◆ WHAT IS NEEDED
Give back every entry in full, exactly as it reads.

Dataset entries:
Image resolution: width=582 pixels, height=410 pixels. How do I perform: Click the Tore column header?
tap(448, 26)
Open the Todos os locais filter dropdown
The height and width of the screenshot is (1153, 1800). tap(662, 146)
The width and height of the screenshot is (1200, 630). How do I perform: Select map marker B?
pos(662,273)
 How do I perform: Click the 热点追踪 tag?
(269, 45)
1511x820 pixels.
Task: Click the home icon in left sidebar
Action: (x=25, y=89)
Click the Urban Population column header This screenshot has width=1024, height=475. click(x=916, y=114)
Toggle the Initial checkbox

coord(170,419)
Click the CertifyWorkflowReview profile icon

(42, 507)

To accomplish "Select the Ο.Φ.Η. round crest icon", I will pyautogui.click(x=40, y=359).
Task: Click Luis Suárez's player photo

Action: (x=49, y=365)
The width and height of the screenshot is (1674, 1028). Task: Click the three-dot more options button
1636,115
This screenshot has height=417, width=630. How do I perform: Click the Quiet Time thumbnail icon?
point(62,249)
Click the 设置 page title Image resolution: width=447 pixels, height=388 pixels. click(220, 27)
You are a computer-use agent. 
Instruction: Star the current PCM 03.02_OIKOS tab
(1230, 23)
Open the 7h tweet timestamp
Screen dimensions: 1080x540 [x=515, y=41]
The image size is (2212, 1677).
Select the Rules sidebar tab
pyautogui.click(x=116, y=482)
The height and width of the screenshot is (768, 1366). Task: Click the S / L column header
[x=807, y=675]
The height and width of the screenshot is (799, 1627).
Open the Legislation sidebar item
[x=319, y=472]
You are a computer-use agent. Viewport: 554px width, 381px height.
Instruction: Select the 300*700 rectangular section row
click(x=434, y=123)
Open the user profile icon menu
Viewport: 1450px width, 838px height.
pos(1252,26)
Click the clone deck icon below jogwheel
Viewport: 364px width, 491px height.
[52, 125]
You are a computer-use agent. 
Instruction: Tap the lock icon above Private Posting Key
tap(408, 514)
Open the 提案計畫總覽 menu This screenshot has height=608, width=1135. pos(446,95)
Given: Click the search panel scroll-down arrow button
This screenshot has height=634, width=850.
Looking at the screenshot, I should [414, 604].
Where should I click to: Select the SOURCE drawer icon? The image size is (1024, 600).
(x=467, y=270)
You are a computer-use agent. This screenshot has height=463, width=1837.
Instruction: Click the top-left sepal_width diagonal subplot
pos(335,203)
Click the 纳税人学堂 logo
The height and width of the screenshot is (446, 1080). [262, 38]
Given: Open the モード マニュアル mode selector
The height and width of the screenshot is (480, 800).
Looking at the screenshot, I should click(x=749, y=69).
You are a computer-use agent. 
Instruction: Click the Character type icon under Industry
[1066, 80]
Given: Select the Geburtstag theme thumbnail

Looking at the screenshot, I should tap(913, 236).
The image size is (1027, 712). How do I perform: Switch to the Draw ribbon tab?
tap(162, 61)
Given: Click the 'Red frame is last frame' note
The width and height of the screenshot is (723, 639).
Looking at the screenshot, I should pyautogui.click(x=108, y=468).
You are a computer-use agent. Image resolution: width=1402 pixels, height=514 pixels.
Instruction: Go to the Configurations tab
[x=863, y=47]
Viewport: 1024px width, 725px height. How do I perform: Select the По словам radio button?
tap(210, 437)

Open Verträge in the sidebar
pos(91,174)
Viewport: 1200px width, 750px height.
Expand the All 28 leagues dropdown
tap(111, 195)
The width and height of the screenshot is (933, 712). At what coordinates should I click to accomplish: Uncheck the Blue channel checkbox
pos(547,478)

◆ WRITTEN SOLUTION
Image resolution: width=582 pixels, height=410 pixels. How do I perform: Click the Tore column header?
tap(448, 26)
Open the Todos os locais filter dropdown
The height and width of the screenshot is (1153, 1800). tap(662, 146)
The width and height of the screenshot is (1200, 630). How do I perform: Select map marker B?
pos(662,273)
 How do I perform: Click the 热点追踪 tag?
(269, 45)
1511x820 pixels.
Task: Click the home icon in left sidebar
Action: (x=25, y=89)
Click the Urban Population column header This screenshot has width=1024, height=475. click(x=916, y=114)
Toggle the Initial checkbox

coord(170,419)
Click the CertifyWorkflowReview profile icon

(42, 507)

To accomplish "Select the Ο.Φ.Η. round crest icon", I will pyautogui.click(x=40, y=359).
Task: Click Luis Suárez's player photo

Action: (x=49, y=365)
The width and height of the screenshot is (1674, 1028). Task: Click the three-dot more options button
1636,115
This screenshot has height=417, width=630. How do I perform: Click the Quiet Time thumbnail icon?
point(62,249)
Click the 设置 page title Image resolution: width=447 pixels, height=388 pixels. click(220, 27)
You are a computer-use agent. 
Instruction: Star the current PCM 03.02_OIKOS tab
(1230, 23)
Open the 7h tweet timestamp
Screen dimensions: 1080x540 [x=515, y=41]
The image size is (2212, 1677).
Select the Rules sidebar tab
pyautogui.click(x=116, y=482)
The height and width of the screenshot is (768, 1366). Task: Click the S / L column header
[x=807, y=675]
The height and width of the screenshot is (799, 1627).
Open the Legislation sidebar item
[x=319, y=472]
You are a computer-use agent. Viewport: 554px width, 381px height.
Instruction: Select the 300*700 rectangular section row
click(x=434, y=123)
Open the user profile icon menu
Viewport: 1450px width, 838px height.
pos(1252,26)
Click the clone deck icon below jogwheel
Viewport: 364px width, 491px height.
[52, 125]
You are a computer-use agent. 
Instruction: Tap the lock icon above Private Posting Key
tap(408, 514)
Open the 提案計畫總覽 menu This screenshot has height=608, width=1135. pos(446,95)
Given: Click the search panel scroll-down arrow button
This screenshot has height=634, width=850.
Looking at the screenshot, I should [414, 604].
Where should I click to: Select the SOURCE drawer icon? The image size is (1024, 600).
(x=467, y=270)
You are a computer-use agent. This screenshot has height=463, width=1837.
Instruction: Click the top-left sepal_width diagonal subplot
pos(335,203)
Click the 纳税人学堂 logo
The height and width of the screenshot is (446, 1080). [262, 38]
Given: Open the モード マニュアル mode selector
The height and width of the screenshot is (480, 800).
Looking at the screenshot, I should click(x=749, y=69).
You are a computer-use agent. 
Instruction: Click the Character type icon under Industry
[1066, 80]
Given: Select the Geburtstag theme thumbnail

Looking at the screenshot, I should tap(913, 236).
The image size is (1027, 712). How do I perform: Switch to the Draw ribbon tab?
tap(162, 61)
Given: Click the 'Red frame is last frame' note
The width and height of the screenshot is (723, 639).
Looking at the screenshot, I should pyautogui.click(x=108, y=468).
You are a computer-use agent. Image resolution: width=1402 pixels, height=514 pixels.
Instruction: Go to the Configurations tab
[x=863, y=47]
Viewport: 1024px width, 725px height. How do I perform: Select the По словам radio button?
tap(210, 437)

Open Verträge in the sidebar
pos(91,174)
Viewport: 1200px width, 750px height.
Expand the All 28 leagues dropdown
tap(111, 195)
The width and height of the screenshot is (933, 712). At what coordinates should I click to accomplish: Uncheck the Blue channel checkbox
pos(547,478)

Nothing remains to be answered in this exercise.